**Written problem A**
Copy the listing from its first line through the line holding "패밀리 사이트 (1234, 1278)", inclusive, with 74 added to every click coordinate in the answers. Leave the request lines unchanged and include nothing past that line.

**Text segment**
+---+

#
Executive summary
#
Introduction
Ume has grown very rapidly over the last few years and with its growth came challenges on how to govern and consume data.
In the current state, there is a large number of users with little control over how datasets are onboarded, transformed, maintained and governed. To be clear, there are good implementations here and there, but the organization lacks an unified "ways-of-working" view. Over the last months, this perspective started changing with the introduction of localized good practices driven by the data engineering team.
However, looking at the future, this initiative proposes a set of suggestions and a transformation plan to address current problems as well as prepare for future growth and scale. These suggestions will have to tackle both toolset and practices.
#
Toolset overview
Even though the company uses a set of tools that enable better controls than the currently applied, they are mostly loosely implemented, result of UME's rapid growth. In other cases, the tools don't enable for fine-grained access control policies, making it difficult to govern, share and consume data securely.
We will suggest changes sometimes on tools, sometimes just on practices to the architectural blocks that UME's personnel already use. But we will also introduce the best experience possible for data catalog and governance, making users feel confident and empowered to maintain data as their own.
So the plan is to craft together this new architecture vision, with a few tools to help achieve the best performance, governance experience possible.
But tools aren't everything.
#
Practices and methodologies
As part of the transformation plan, we introduce a set of methodologies and best practices that should be promoted across the company.
Blueprints for the diverse set of tasks performed across the data platform - such as data onboarding, transformations, dataset creations, dashboards configurations, etc - will be created, allowing for users to replicate those and even create new blueprints as new cases arise.

+---+

Records
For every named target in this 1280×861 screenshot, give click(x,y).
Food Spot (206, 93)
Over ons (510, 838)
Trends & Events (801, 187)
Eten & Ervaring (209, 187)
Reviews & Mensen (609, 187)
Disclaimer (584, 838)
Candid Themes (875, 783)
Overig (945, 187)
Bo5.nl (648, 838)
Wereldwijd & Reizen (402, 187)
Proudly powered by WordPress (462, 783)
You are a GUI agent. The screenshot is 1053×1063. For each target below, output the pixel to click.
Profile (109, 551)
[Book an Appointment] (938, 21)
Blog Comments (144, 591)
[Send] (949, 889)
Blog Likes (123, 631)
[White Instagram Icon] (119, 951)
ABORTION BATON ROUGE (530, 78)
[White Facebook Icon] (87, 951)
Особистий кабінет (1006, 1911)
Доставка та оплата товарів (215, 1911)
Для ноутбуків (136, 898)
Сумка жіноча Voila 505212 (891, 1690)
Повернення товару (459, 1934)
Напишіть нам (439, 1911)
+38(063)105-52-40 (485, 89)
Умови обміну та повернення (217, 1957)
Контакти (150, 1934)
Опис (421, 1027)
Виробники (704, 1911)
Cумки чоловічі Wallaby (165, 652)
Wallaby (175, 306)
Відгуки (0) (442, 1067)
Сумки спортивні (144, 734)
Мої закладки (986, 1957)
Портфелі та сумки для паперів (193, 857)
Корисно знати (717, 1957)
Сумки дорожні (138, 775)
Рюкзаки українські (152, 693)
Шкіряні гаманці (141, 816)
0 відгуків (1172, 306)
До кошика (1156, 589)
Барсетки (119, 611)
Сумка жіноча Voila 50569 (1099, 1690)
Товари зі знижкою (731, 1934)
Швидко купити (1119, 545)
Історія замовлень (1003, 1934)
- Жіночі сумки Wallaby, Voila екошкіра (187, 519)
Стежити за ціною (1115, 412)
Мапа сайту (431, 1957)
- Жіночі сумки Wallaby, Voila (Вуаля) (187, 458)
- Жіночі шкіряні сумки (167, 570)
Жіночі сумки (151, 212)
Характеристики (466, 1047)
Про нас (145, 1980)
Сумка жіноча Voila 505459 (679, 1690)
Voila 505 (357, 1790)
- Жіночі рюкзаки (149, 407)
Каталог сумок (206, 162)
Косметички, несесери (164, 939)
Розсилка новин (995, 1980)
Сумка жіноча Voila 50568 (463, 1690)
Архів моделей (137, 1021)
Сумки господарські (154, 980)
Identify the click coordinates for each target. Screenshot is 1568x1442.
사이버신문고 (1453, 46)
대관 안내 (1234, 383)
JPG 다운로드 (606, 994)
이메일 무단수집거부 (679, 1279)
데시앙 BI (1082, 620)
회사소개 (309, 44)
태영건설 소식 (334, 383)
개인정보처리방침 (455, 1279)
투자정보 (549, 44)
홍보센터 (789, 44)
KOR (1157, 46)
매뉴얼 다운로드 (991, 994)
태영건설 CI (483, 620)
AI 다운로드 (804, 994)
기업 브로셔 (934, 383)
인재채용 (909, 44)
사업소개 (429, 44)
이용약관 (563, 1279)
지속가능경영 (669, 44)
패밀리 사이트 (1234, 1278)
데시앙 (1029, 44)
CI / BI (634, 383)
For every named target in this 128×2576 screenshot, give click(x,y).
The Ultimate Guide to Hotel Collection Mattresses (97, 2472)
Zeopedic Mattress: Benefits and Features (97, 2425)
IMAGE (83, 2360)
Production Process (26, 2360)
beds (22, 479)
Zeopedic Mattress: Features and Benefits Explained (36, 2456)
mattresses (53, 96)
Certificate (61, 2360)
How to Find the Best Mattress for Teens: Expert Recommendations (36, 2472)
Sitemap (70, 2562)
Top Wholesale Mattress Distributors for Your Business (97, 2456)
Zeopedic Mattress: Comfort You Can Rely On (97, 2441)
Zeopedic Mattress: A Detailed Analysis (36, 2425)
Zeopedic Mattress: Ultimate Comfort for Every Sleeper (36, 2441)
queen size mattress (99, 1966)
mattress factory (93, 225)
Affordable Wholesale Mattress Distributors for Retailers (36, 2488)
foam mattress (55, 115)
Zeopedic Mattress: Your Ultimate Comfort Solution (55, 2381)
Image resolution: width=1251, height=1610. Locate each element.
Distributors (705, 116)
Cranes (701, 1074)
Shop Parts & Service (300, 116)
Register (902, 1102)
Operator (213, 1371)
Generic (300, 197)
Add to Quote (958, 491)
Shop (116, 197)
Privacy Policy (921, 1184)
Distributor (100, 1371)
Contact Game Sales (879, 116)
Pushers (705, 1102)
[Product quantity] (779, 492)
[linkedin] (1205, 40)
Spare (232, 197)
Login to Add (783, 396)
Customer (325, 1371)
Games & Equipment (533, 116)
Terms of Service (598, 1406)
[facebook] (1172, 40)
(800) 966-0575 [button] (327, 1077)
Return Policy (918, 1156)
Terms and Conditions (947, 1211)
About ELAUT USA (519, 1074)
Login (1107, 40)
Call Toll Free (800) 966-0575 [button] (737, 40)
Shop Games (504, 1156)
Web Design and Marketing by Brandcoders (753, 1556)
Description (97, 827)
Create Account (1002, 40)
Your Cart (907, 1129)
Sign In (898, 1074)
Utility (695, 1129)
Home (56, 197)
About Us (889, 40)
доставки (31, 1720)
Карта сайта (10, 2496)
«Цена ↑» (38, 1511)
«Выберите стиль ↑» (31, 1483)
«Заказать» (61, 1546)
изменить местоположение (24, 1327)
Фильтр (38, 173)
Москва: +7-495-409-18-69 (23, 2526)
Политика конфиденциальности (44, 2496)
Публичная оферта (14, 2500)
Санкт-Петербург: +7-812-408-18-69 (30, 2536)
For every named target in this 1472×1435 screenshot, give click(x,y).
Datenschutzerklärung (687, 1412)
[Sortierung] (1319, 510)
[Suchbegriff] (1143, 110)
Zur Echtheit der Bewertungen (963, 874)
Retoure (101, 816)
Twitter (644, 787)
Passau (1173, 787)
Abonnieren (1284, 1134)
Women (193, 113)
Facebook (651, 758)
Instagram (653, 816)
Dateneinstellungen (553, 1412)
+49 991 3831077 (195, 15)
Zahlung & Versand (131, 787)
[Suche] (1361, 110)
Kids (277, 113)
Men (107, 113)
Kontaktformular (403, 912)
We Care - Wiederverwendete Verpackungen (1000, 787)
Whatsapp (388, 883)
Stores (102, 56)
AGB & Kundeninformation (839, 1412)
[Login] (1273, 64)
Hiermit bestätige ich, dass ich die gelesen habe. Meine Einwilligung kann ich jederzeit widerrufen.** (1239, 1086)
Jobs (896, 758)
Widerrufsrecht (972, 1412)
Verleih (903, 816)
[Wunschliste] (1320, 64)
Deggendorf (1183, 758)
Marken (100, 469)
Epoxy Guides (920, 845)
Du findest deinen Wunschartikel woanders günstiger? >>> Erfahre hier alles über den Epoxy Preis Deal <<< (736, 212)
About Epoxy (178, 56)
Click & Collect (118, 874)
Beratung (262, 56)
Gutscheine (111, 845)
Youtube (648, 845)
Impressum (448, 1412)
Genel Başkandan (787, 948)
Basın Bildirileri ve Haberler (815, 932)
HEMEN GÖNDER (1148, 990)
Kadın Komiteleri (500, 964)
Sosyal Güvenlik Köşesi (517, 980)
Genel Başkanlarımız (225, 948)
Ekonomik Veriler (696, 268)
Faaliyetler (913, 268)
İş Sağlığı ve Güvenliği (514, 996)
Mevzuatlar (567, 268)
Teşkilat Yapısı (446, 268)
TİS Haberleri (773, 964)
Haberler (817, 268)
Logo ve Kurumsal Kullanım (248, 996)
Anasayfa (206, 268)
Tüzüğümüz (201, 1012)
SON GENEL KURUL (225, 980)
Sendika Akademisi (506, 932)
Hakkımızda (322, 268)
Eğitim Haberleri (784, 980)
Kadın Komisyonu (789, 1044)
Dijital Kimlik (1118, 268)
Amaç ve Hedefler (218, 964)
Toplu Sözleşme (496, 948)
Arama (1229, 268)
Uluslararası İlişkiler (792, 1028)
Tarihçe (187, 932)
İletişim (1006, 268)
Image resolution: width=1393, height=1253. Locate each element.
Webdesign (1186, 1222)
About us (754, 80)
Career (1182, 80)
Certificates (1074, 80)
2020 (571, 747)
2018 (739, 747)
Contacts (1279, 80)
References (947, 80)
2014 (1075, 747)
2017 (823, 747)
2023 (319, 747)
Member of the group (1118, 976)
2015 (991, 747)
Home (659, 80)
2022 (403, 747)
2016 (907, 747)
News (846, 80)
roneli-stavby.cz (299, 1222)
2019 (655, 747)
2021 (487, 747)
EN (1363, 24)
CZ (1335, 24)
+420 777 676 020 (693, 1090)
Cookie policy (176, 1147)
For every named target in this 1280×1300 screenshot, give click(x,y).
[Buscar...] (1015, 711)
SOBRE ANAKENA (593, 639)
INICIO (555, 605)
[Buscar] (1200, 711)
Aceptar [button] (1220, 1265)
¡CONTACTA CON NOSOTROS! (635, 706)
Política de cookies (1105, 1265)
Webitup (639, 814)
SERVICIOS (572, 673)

+---+

**Written problem B**
Carry the data governance proposal above forward, starting right after its sentence about blueprints.

**Task result A**
For every named target in this 1280×861 screenshot, give click(x,y).
Food Spot (280, 167)
Over ons (584, 912)
Trends & Events (875, 261)
Eten & Ervaring (283, 261)
Reviews & Mensen (683, 261)
Disclaimer (658, 912)
Candid Themes (949, 857)
Overig (1019, 261)
Bo5.nl (722, 912)
Wereldwijd & Reizen (476, 261)
Proudly powered by WordPress (536, 857)
You are a GUI agent. The screenshot is 1053×1063. For each target below, output the pixel to click.
Profile (183, 625)
[Book an Appointment] (1012, 95)
Blog Comments (218, 665)
[Send] (1023, 963)
Blog Likes (197, 705)
[White Instagram Icon] (193, 1025)
ABORTION BATON ROUGE (604, 152)
[White Facebook Icon] (161, 1025)
Особистий кабінет (1080, 1985)
Доставка та оплата товарів (289, 1985)
Для ноутбуків (210, 972)
Сумка жіноча Voila 505212 (965, 1764)
Повернення товару (533, 2008)
Напишіть нам (513, 1985)
+38(063)105-52-40 (559, 163)
Умови обміну та повернення (291, 2031)
Контакти (224, 2008)
Опис (495, 1101)
Виробники (778, 1985)
Cумки чоловічі Wallaby (239, 726)
Wallaby (249, 380)
Відгуки (0) (516, 1141)
Сумки спортивні (218, 808)
Мої закладки (1060, 2031)
Портфелі та сумки для паперів (267, 931)
Корисно знати (791, 2031)
Сумки дорожні (212, 849)
Рюкзаки українські (226, 767)
Шкіряні гаманці (215, 890)
0 відгуків (1246, 380)
До кошика (1230, 663)
Барсетки (193, 685)
Сумка жіноча Voila 50569 (1173, 1764)
Товари зі знижкою (805, 2008)
Швидко купити (1193, 619)
Історія замовлень (1077, 2008)
- Жіночі сумки Wallaby, Voila екошкіра (261, 593)
Стежити за ціною (1189, 486)
Мапа сайту (505, 2031)
- Жіночі сумки Wallaby, Voila (Вуаля) (261, 532)
- Жіночі шкіряні сумки (241, 644)
Жіночі сумки (225, 286)
Характеристики (540, 1121)
Про нас (219, 2054)
Сумка жіноча Voila 505459 (753, 1764)
Voila 505 (431, 1864)
- Жіночі рюкзаки (223, 481)
Каталог сумок (280, 236)
Косметички, несесери (238, 1013)
Розсилка новин (1069, 2054)
Сумка жіноча Voila 50568 (537, 1764)
Архів моделей (211, 1095)
Сумки господарські (228, 1054)
Identify the click coordinates for each target. Screenshot is 1568x1442.
사이버신문고 (1527, 120)
대관 안내 (1308, 457)
JPG 다운로드 (680, 1068)
이메일 무단수집거부 (753, 1353)
데시앙 BI (1156, 694)
회사소개 (383, 118)
태영건설 소식 (408, 457)
개인정보처리방침 (529, 1353)
투자정보 (623, 118)
홍보센터 (863, 118)
KOR (1231, 120)
매뉴얼 다운로드 (1065, 1068)
태영건설 CI (557, 694)
AI 다운로드 (878, 1068)
기업 브로셔 (1008, 457)
인재채용 (983, 118)
사업소개 (503, 118)
이용약관 (637, 1353)
지속가능경영 (743, 118)
패밀리 사이트 (1308, 1352)

**Task result B**
These blueprints will be governed and maintained in an accessible manner by the internal teams, and will be centrally available to all users to consult, use and contribute to. This can be enhanced with the use of agents to recommend best practices to ongoing implementations.
It is also envisioned that the rollout of this platform will bring controls such as reports that blend together usage, cost and best practices recommendations, in order to always have an eye on what is going on.
#
Transformation plan
The plan should be simple. With an architecture vision in mind and the direction chosen on a few set of tools and how to configure them, let's establish one or two PoCs to work on.
These PoCs should help us understand the interoperability between these tools, the user interaction, our procedures and if we're ticking all boxes we set out to achieve with the architecture vision.
#
Proposed Architecture Overview
We hereby propose an architecture view that is now born but should be a live organism that evolves as different requirements arrive. These next concepts wrap most of the logical blocks that a data architecture should have for analytical workloads. But we don't stop there.
It is known that we also have reverse-etl use cases and the good practices and tools shuold also embrace what happens in some transactional-focused workloads. e.g.: how we recommend schema evolution to happen across edge transactional systems so that we trace dependencies downstream?
Below are short descriptions about each architectural block we consider and what tools we can bring in to solve our problems. More details about this in the Tools Selection section (to be structured based on Modules and Tools)
#
Object Storage
Landing zone for raw data. Decouples storage from compute. Enables fine-grained access policies, audit trails, and lifecycle management. Restricted access to data integration roles.
Tools: Google Cloud Storage (primary), AlloyDB/Cloud SQL (for structured landing)
#
Relational Database
Handles transactional workloads where latency matters and cost is predictable. Used when BigQuery's per-query model becomes prohibitive for high-frequency access patterns as well we for cases where interoperability with other relational databases can be leveraged as an advantage.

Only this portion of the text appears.